Given the records below, the lines starting at the line with "Where should I" and ending at the line with "The height and width of the screenshot is (621, 717)." should be output exactly, both end lines kept and pictures left out.

**Recorded information**
####################

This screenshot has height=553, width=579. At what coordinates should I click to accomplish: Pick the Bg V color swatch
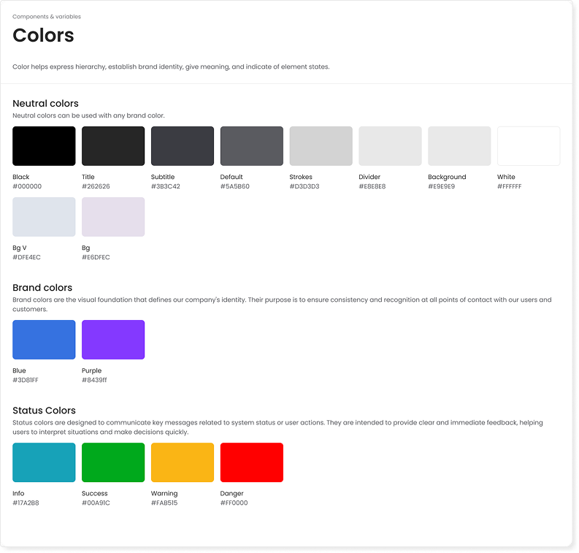(44, 217)
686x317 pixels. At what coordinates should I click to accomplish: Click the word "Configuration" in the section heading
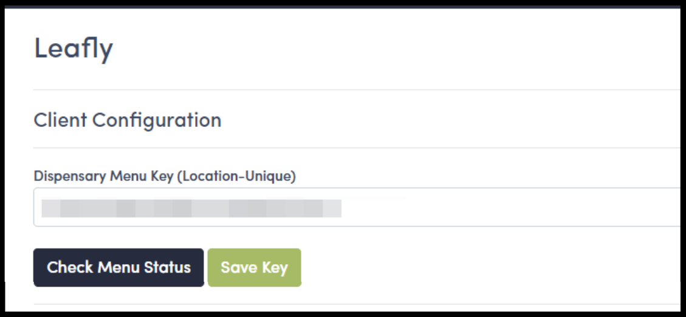coord(157,120)
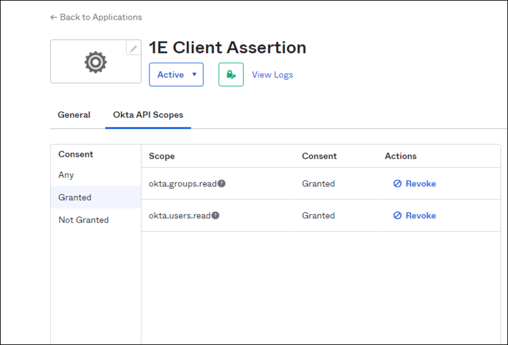Open the Active status dropdown
Screen dimensions: 508x345
176,75
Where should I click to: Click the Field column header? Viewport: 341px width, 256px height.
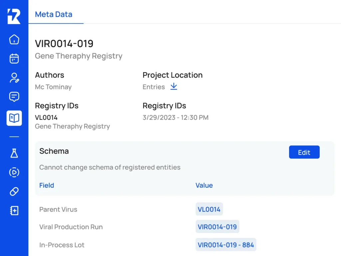[x=47, y=185]
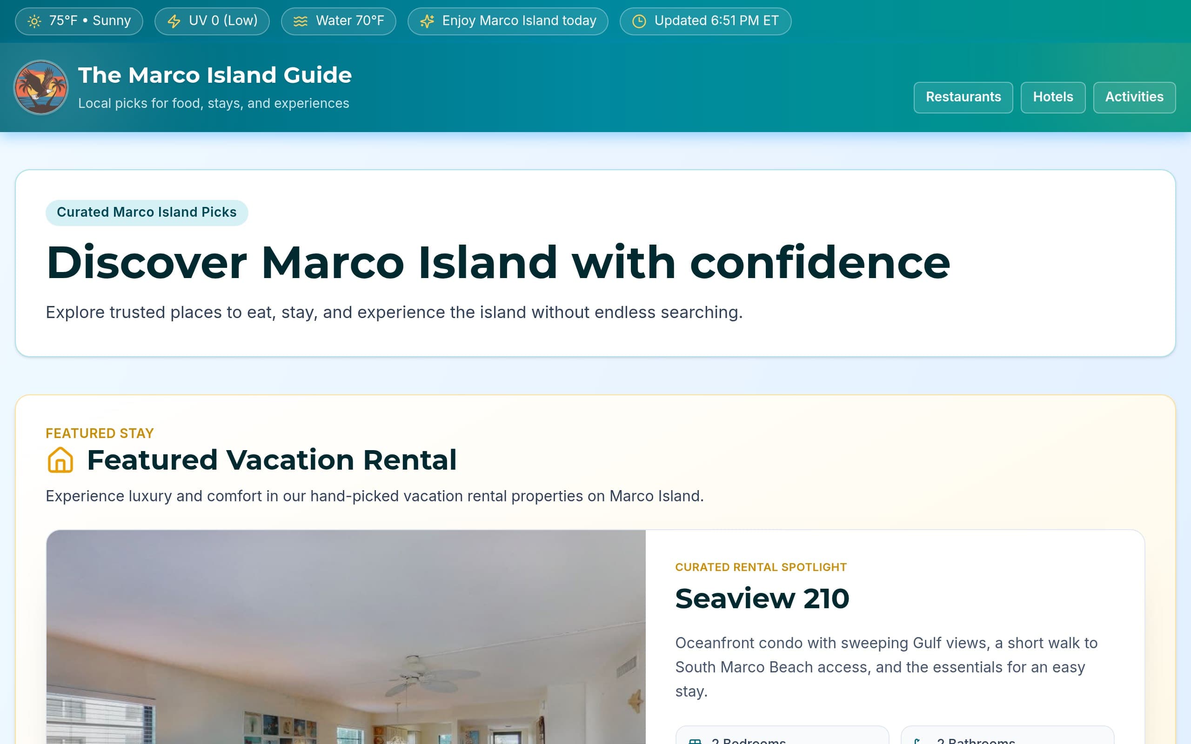The height and width of the screenshot is (744, 1191).
Task: Click the clock icon beside the updated time
Action: pyautogui.click(x=639, y=21)
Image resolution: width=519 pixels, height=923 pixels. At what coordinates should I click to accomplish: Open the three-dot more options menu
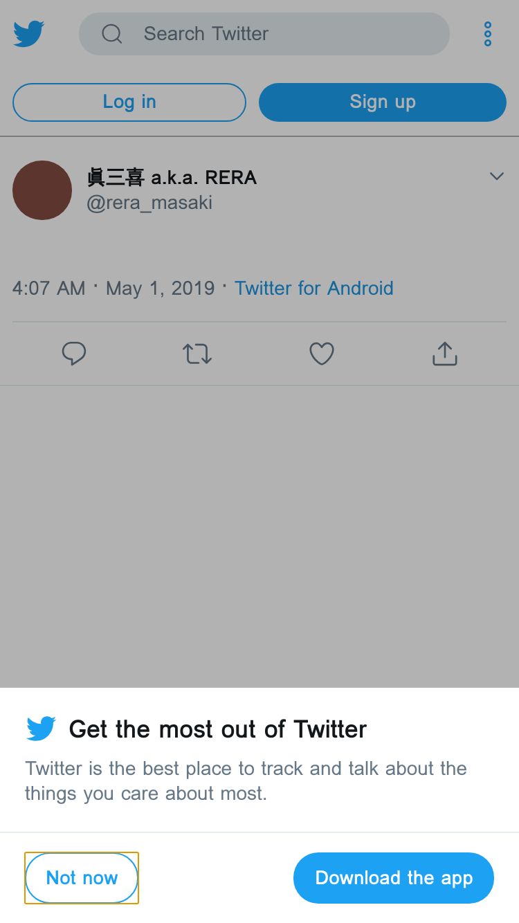click(x=488, y=33)
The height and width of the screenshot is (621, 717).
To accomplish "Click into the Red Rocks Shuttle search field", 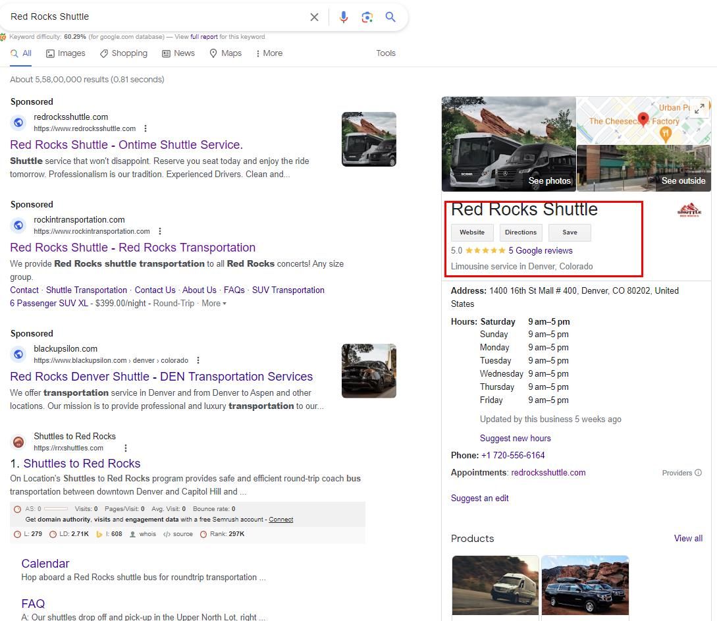I will click(151, 17).
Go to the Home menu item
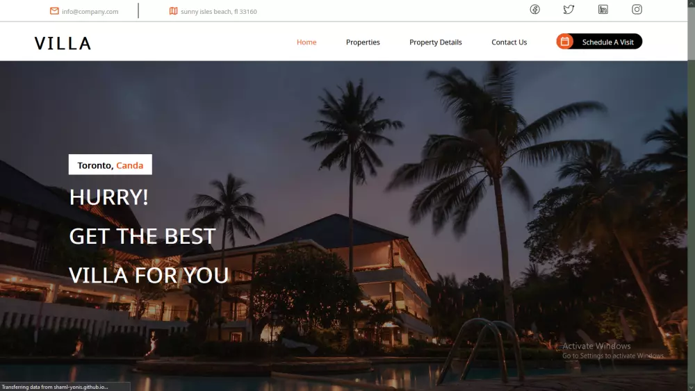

####################

**Response below**
Where should I click to: Click the Field column header? Viewport: 341px width, 256px height.
[x=47, y=185]
The height and width of the screenshot is (744, 1191).
Task: Click the clock icon beside the updated time
Action: pyautogui.click(x=639, y=21)
Image resolution: width=519 pixels, height=923 pixels. At what coordinates should I click to accomplish: Open the three-dot more options menu
click(x=488, y=33)
The height and width of the screenshot is (621, 717).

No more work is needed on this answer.